Bill Cheliak doesn’t believe the world needs a new, amazing antibiotic to kill superbugs — lethal strains of pathogens that are resistant to antibiotics. It simply needs ways to make antibiotics more effective. And he believes his company, Chelation Partners Inc. of Halifax, has found how to do it.
Chelation is working on a product that can be combined with existing or new antibiotics so that superbugs (or other drug-resistant microbial populations) are no longer resistant to them. Chelation’s drug deprives the bacteria of iron, and that weakens the micro-organism so the antibiotic can do its job.
Last week, Atlantic Canada Opportunities Agency’s Atlantic Innovation Fund awarded the company a $2.8-million loan to help finance this work.
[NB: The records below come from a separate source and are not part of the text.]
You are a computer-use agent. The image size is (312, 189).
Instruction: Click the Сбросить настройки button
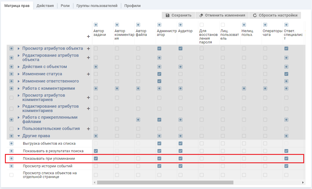[275, 15]
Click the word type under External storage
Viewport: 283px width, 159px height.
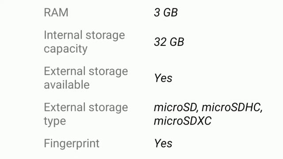point(55,121)
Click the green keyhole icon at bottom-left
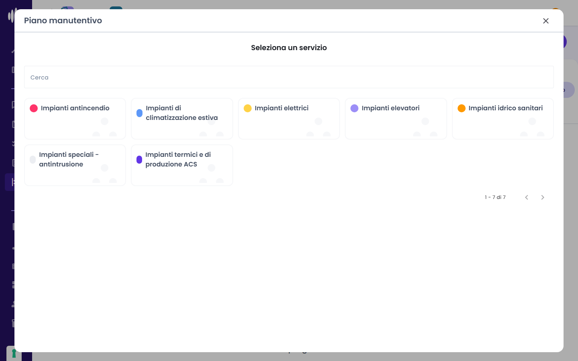 (14, 353)
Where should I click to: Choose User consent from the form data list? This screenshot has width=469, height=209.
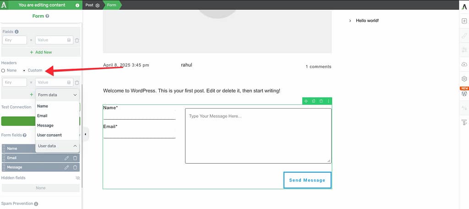click(49, 135)
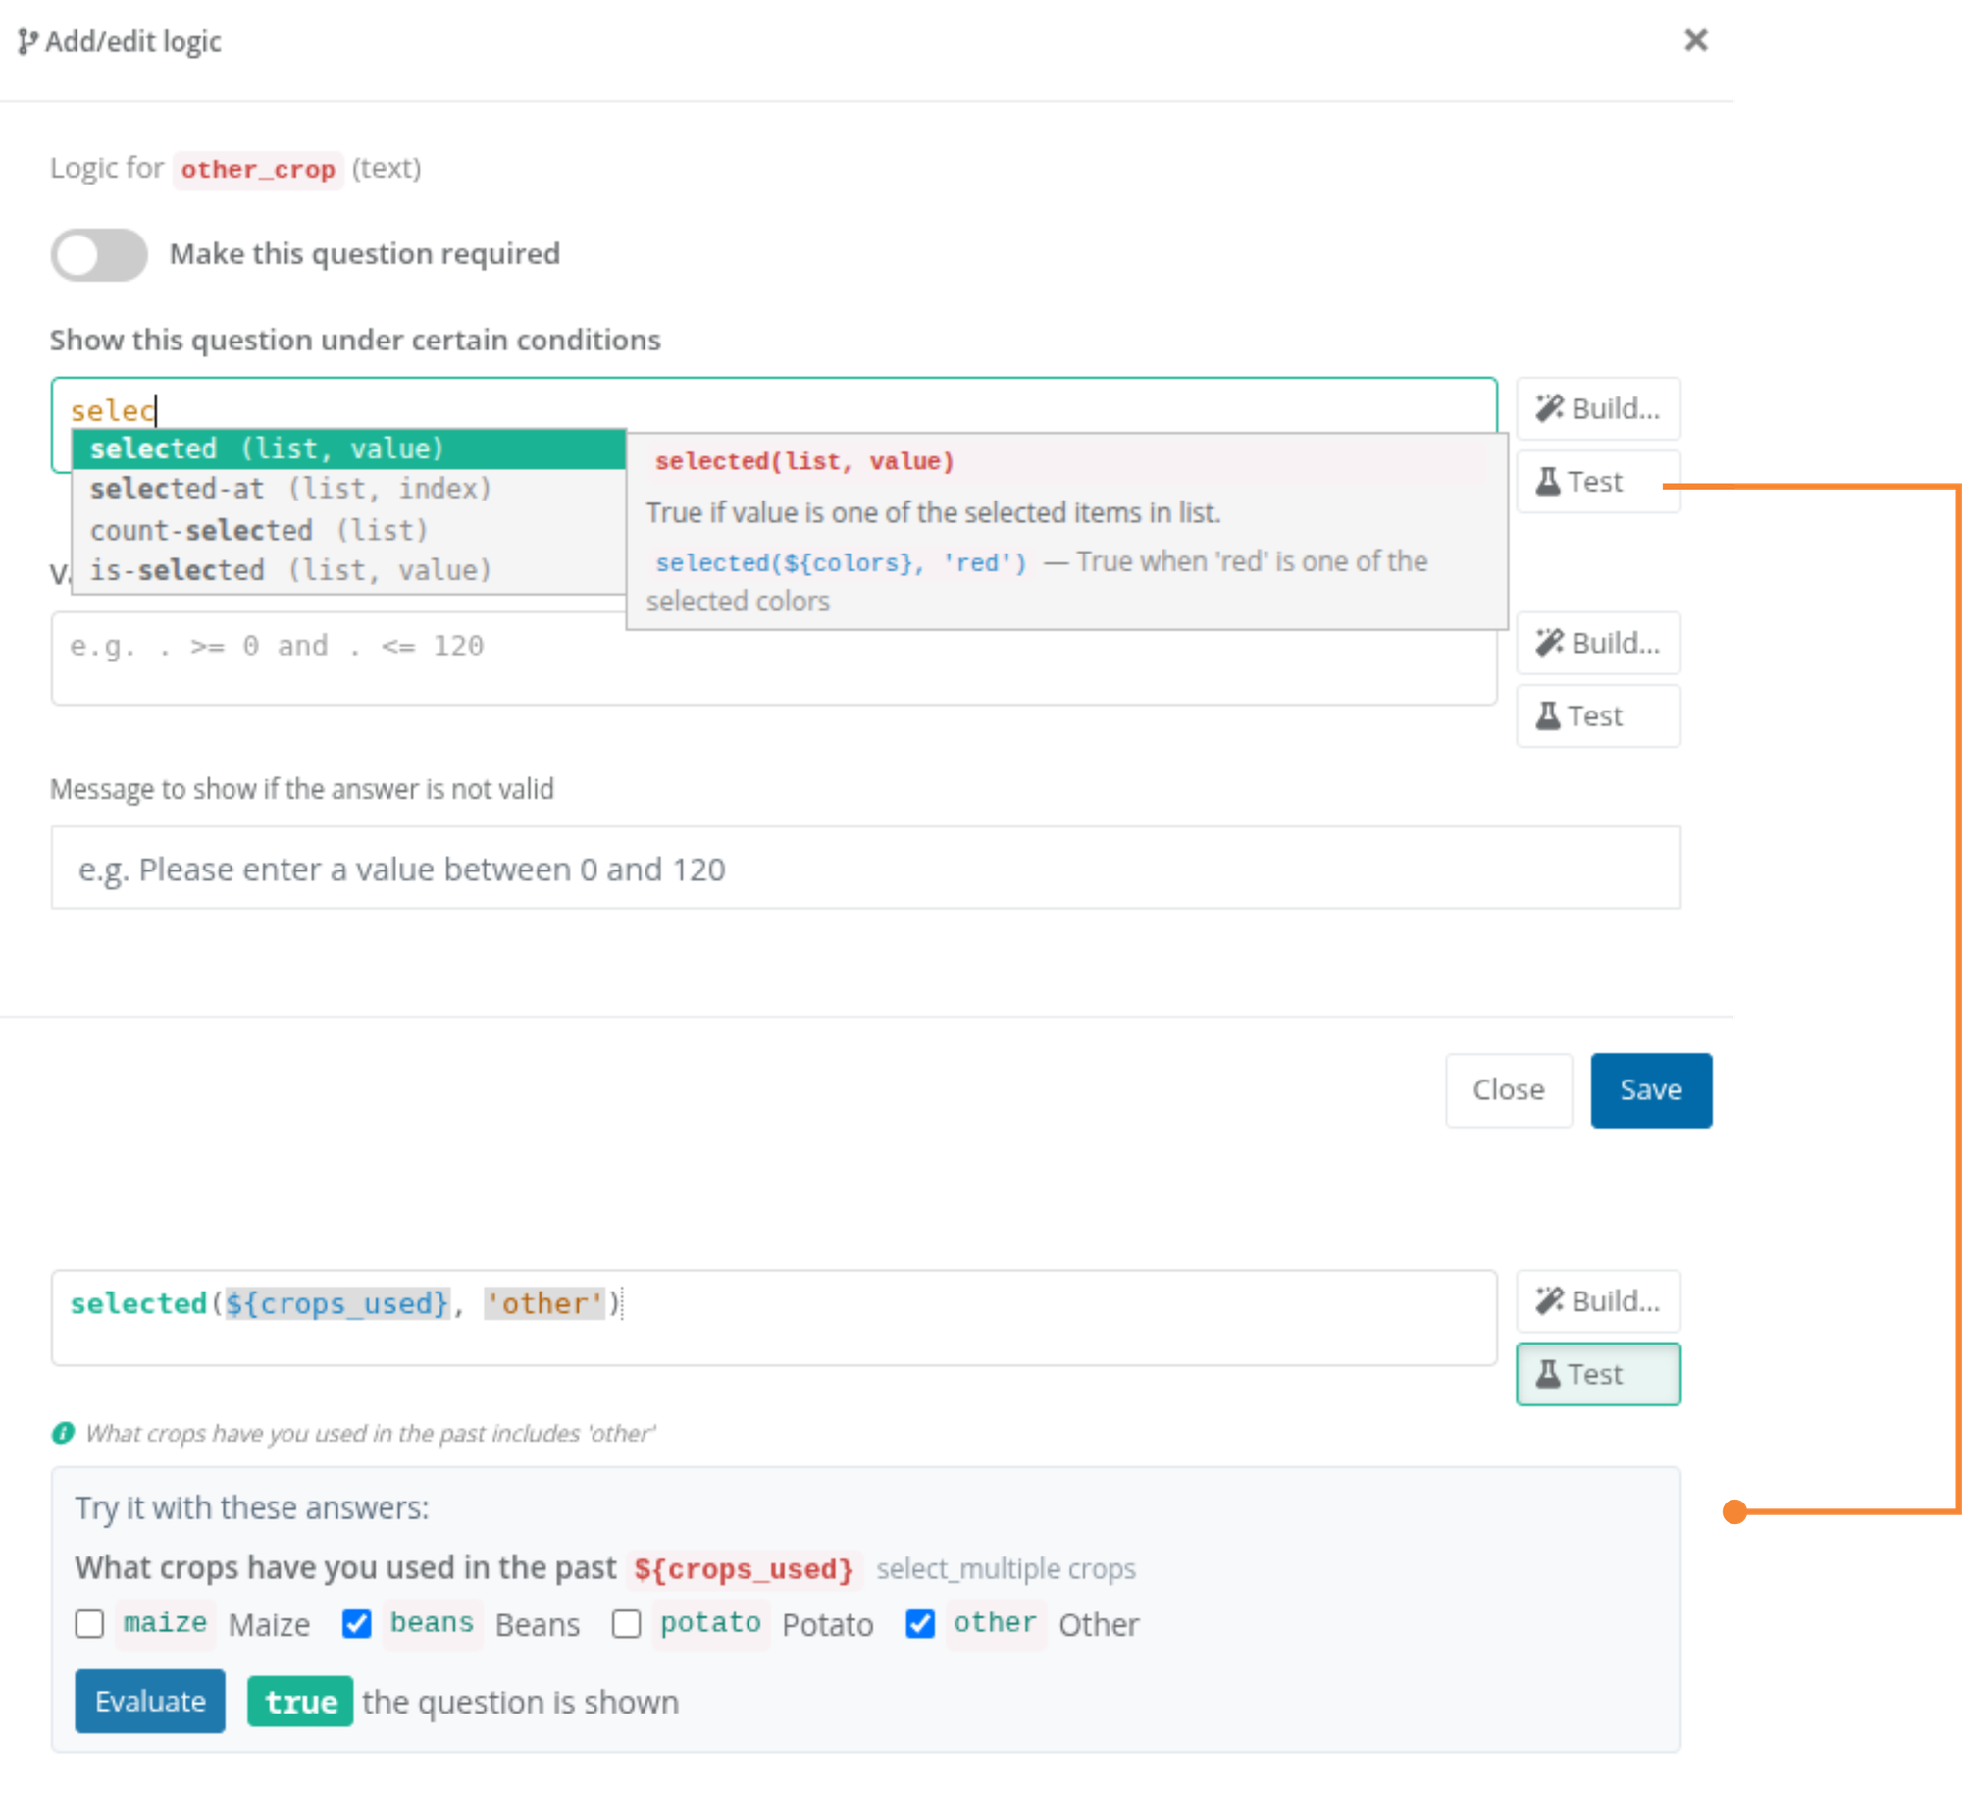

“Iron is a critically important part of our ability to live,” Cheliak, the company’s vice-president of business development, said at the Atlantic Venture Forum last week. “If you or any other living creature have too much or too little, you have serious problems.”
Chelation received $500,000 in equity investment a few years ago, which it used to attract other funds from several government programs. That means its team in Halifax has been able to develop the drug, and funding from the Atlantic Innovation Fund will allow it to go through Phase 1 trials (which assess its safety in humans) in the U.S. and Canada by early 2015.
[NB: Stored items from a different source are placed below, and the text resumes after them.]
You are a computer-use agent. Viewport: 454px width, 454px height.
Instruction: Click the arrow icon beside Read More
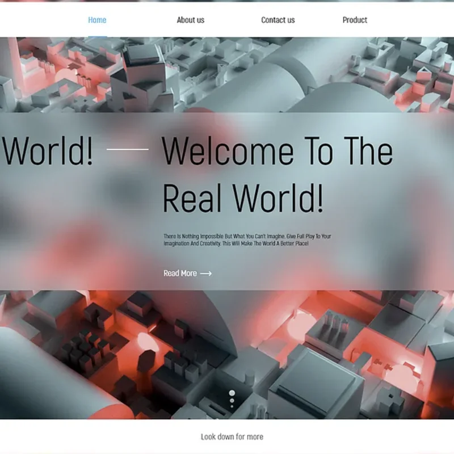(206, 274)
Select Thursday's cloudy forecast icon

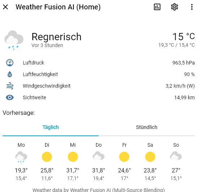click(x=99, y=155)
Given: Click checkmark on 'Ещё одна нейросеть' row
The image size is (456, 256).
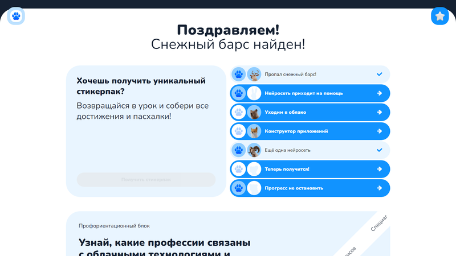Looking at the screenshot, I should [x=380, y=150].
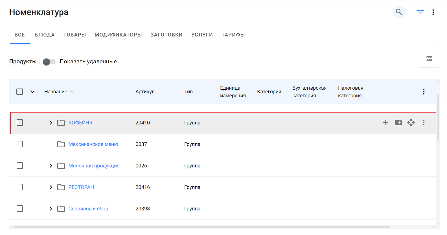Screen dimensions: 447x235
Task: Toggle Показать удаленные switch
Action: click(49, 62)
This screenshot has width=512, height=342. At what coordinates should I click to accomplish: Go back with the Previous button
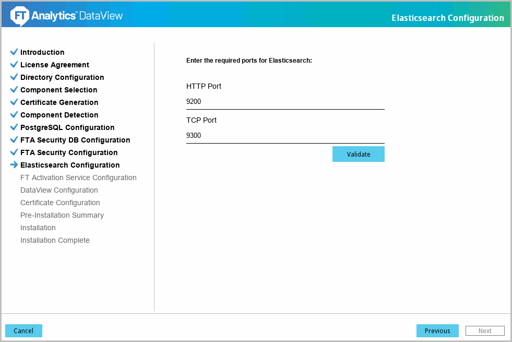coord(437,331)
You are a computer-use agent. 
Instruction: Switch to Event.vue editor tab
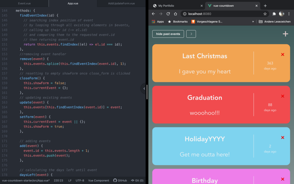click(x=24, y=3)
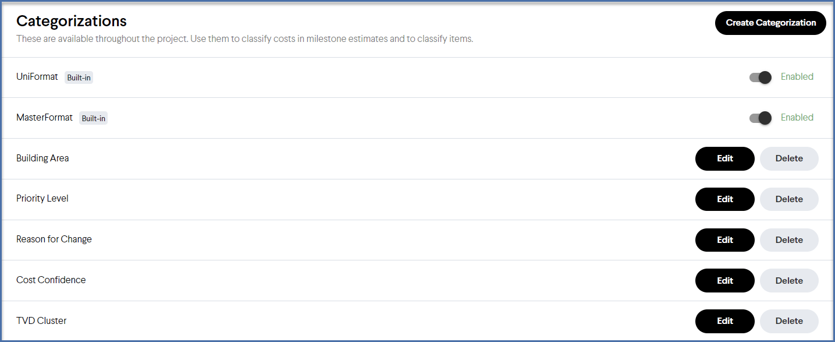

What the company must assess is whether the drug affects the iron content of a human patient’s blood, which could be too big a problem to overcome. “This is either going to be very big or it’s going to go away very quickly,” said Cheliak. “We’ll know by 2015.”
The reason this drug could be big is the global concern about the possible outbreak in the future of a lethal superbug and the medical community’s inability to battle it. Health officials worldwide have been warning that the pipeline of new antibiotics may be insufficient to fight new pathogens. (Pathogens are micro-organisms that cause diseases in their host.)
“With the proper investment and time, Chelation has the potential to be a billion-dollar company,” said James Drage, the founder of Atlantic Venture Capital and an investor in the company.
The Chelation drug — known within the company as DIBI — would make antibiotics more effective so patients would have to take less of a drug, reducing health costs and sparing them the side effects of the medication.
Chelation is one of two Halifax companies that are working on finding ways to kill superbugs. The other is DeNovaMed, which is isolating a compound to kill drug-resistant bacteria. Cheliak said Chelation’s drug could be combined with DeNovaMed’s to increase its effectiveness.
Cheliak said the reason DIBI could be such a big success is drug companies could combine it with existing drugs to differentiate them from their competitors. And drugs nearing the expiry of their patent could be combined with Chelation’s drug to produce a new medication, and thereby be patented anew.
Finally, the drug could be combined with new compounds to enhance their effectiveness and make them stand out when they launch.
Assuming that Chelation passes Phase 1 trials, Cheliak said it would need about $15 million in funding to go through Phase 2 trials, which assess whether the drug is effective in doing what it claims it can do.